La semaine dernière, nous avons eu une réunion au collège sur l’enseignement de l’anglais. Question métaphysique : comment avoir la certitude qu’un enfant maîtrise bien son vocabulaire ? L’un des profs arguait que les élèves devaient apprendre les définitions des mots par cœur, l’autre qu’il fallait que les enfants sachent utiliser le mot dans un contexte pertinent. Le prof d’anglais de Jade est plus exigeant. Il fait apprendre la définition par cœur tout en mettant le mot en scène.Hier, dans mon car pooling des p’tits, il n’y avait que des filles. Elles sont arrivées en me disant : « On a bien rigolé aujourd’hui ! – Ah oui pourquoi ? – Bah dit Jade, on faisait une leçon de Wordly Wise et Monsieur Kiok était en train de nous dire la définition de «abrupt» : « something happening suddenly without notice ». Soudain on a entendu «Attention, this is a lockdown drill, please take refuge immediately. This is only a drill. Alors on s’est marré, tu comprends. C’était énorme. » .

Les filles ont ensuite raconté le détail de cette petite répétition générale en costumes pour préparer les élèves et les enseignants contre les tireurs psychopathes, qui – parce papa et maman ont pour habitude de leur offrir une nouvelle petite arme automatique à chaque anniversaire -, attaquent parfois l’école du coin quand ils ont une légère contrariété le matin.
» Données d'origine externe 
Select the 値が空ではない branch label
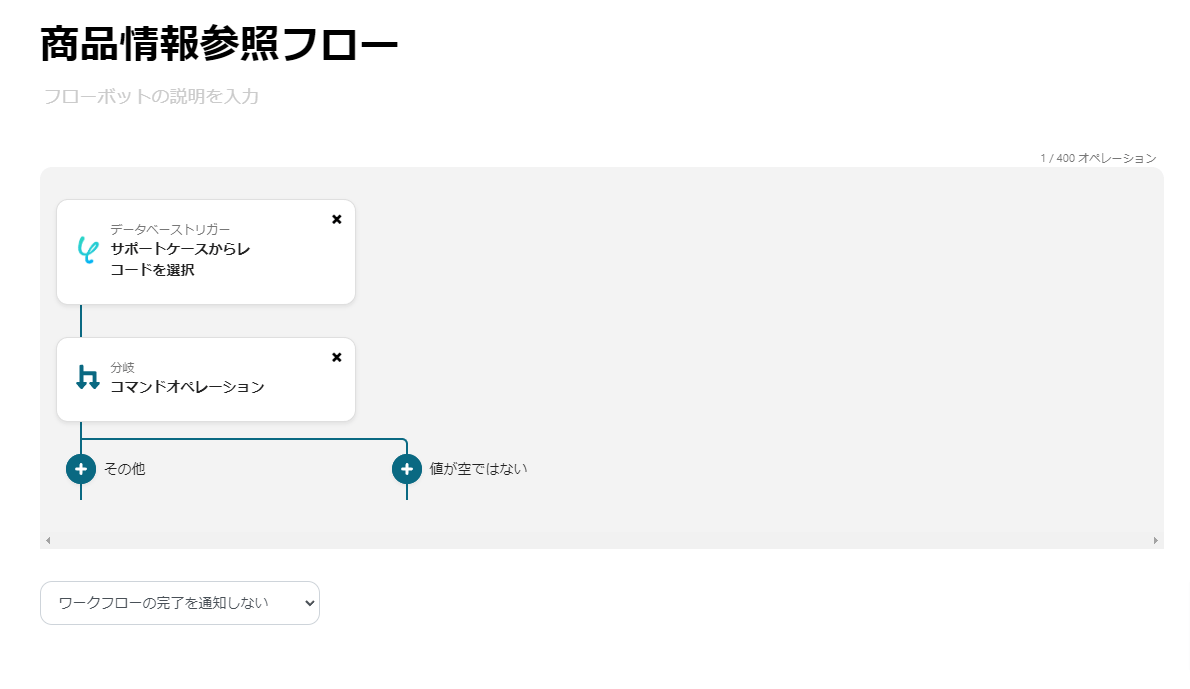The image size is (1190, 689). click(478, 468)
Enfin, je dis parfois. Sur 3 ans, de 2012 à 2015, il y a quand même eu 160 attaques 59 morts et 124 blessés dans des écoles ou des universités. Mais ne paniquons pas, nos enfants sont préparés au pire. On leur explique le but du jeu : un cache-cache géant pour gagner du temps : 2 minutes (paraît-il), durée moyenne pour que la police arrive. Jade connaît la procédure par coeur : « alors, on dirait que la maitresse irait chercher les enfants dans les toilettes et puis chaque classe s’enfermerait. On pousserait un meuble devant la porte, on fermerait les volets, on dirait qu’on éteindrait la lumière et on se cacherait loin de la porte et loin des fenêtres. On essaierait de se mettre sous le bureau ou de se cacher derrière les armoires. Et surtout on arrêterait de parler. Sauf, hier maman, on se marrait bien. On a eu du mal à arrêter de rigoler. T’aurais vu M. Kiok comme il a sursauté ».
Dans la voiture, sans doute pour que je réalise bien ce qu’une lockdown drill peut faire sur les nerfs des enfants, des enseignants et espérons-le de l’assaillant, Alix répétait le message en boucle –façon psychopathe – de sa voix fluette : « Attention, this is a lockdown drill, please take refuge… ». Et Louise de renchérir en contrepoint : « ah oui c’était vraiment une voix horrible… », hyper grave, genre scary quoi. En tous cas, j’ai été contente de n’avoir pas les garçons dans le carpooling. L’autre jour, ils s’amusaient à comparer les dégâts entre un crash d’avion et un crash de train : c’était deux ou trois jours avant l’accident dans le New Jersey. L’avis général était qu’un accident de train était beaucoup plus dangereux. Et les boys de supputer les chances de survivre si on sautait d’un avion en vol pour plonger dans la mer. Chacun donnait son avis sur la position à adopter pour limiter les dégâts. Ils sont ensuite passés au crash de voiture… jusqu’à ce que les filles, agacées, leur demandent de changer de sujet…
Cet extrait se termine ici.